Potential donor risk factors include the following:

  • Human leukocyte antigen A (HLA-A), human leukocyte antigen (HLA-B), human leukocyte antigen DR (HLA-DR), and ABO blood type incompatibility [14]
  • Presence of donor epithelium upon transplantation
  • Pretransplantation corneal tissue media and preservation

One factor that has been decidedly proven to increase the risk of rejection is host corneal vascularization. Multiple studies have confirmed an increased risk of corneal graft rejection with increasing host vascularization, ranging from rates of 0-10% of graft rejection in avascular host corneas to rates of up to 25-50% in severely vascularized host corneas. The precise cause for this increased risk is believed to be the relative loss of immune privilege that accompanies the usually avascular central cornea.

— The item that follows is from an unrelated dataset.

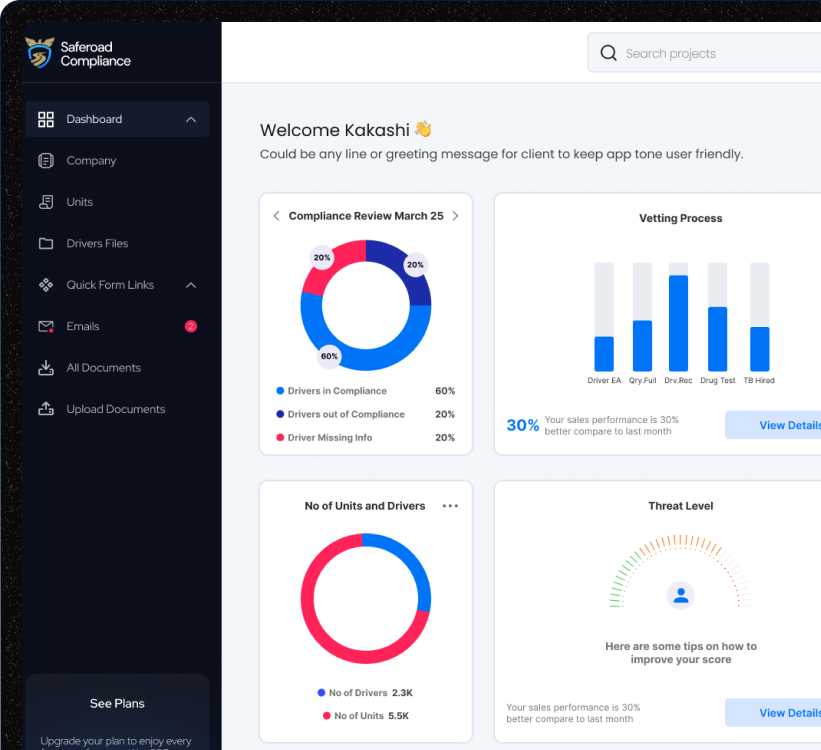Open the All Documents menu item
821x750 pixels.
(x=104, y=368)
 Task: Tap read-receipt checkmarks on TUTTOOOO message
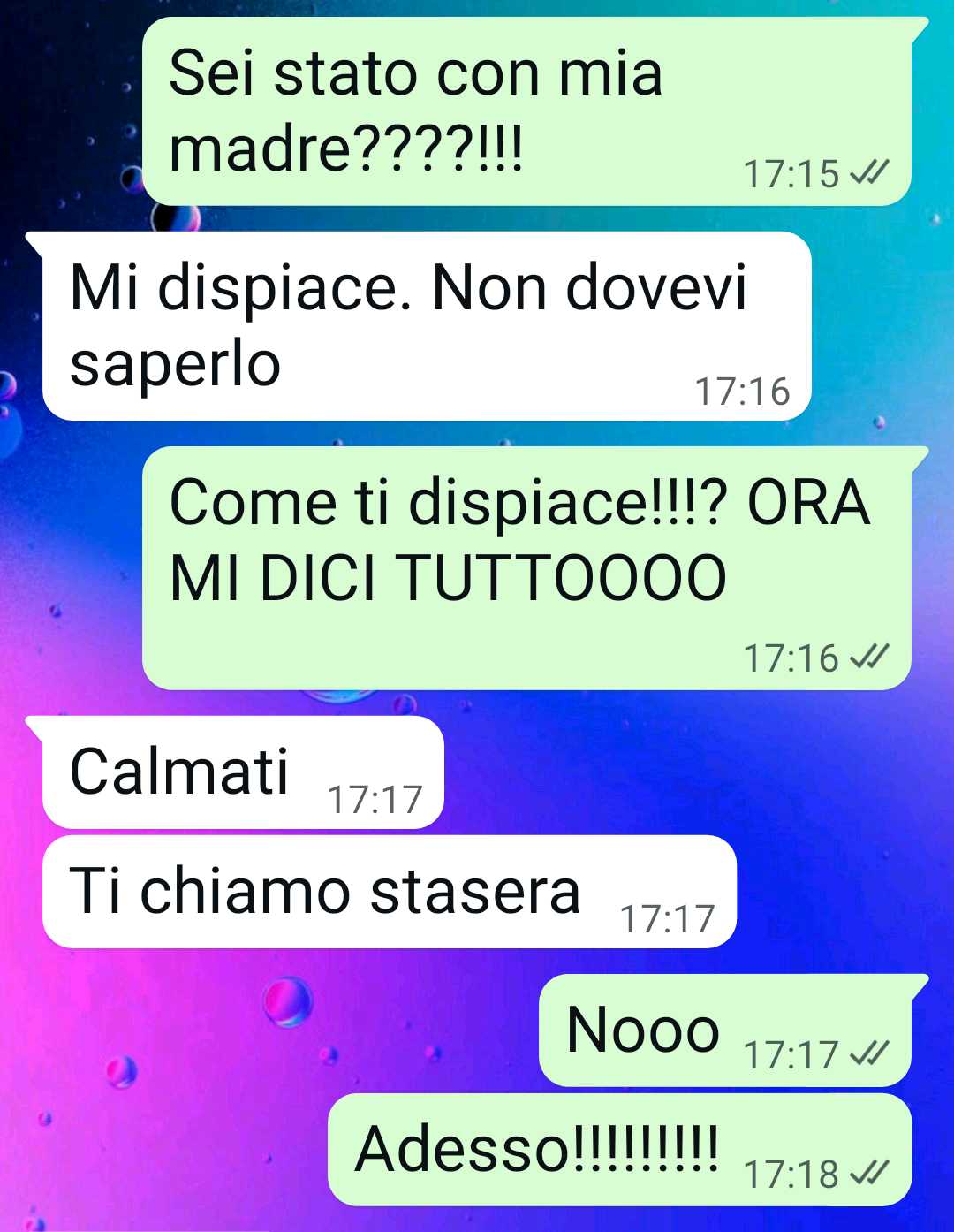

Some of the risk factors listed above remain in some dispute. In some cases, multiple studies have yielded contradictory results, whereas, in other cases, an insufficient number of clinical studies exist. In all cases, these risk factors are modified by the particular clinical situation. In particular, studies regarding the role of the major histocompatibility complex and HLAs have yielded contradictory data, although several studies indicate a trend toward a decreased incidence of graft rejection occurring in matched corneal grafts. Currently, corneal grafts are not routinely HLA typed and matched in the United States, unlike other organ transplants. Further evidence is needed to justify the added cost and complexity of performing HLA typing prior to corneal transplantation.

The effect of donor age on corneal graft survival has been debated. The Cornea Donor Study did not find an association between donor age and corneal graft survival among corneal transplants at moderate failure risk. [9] Graft rejection rates are higher in infants than in adults.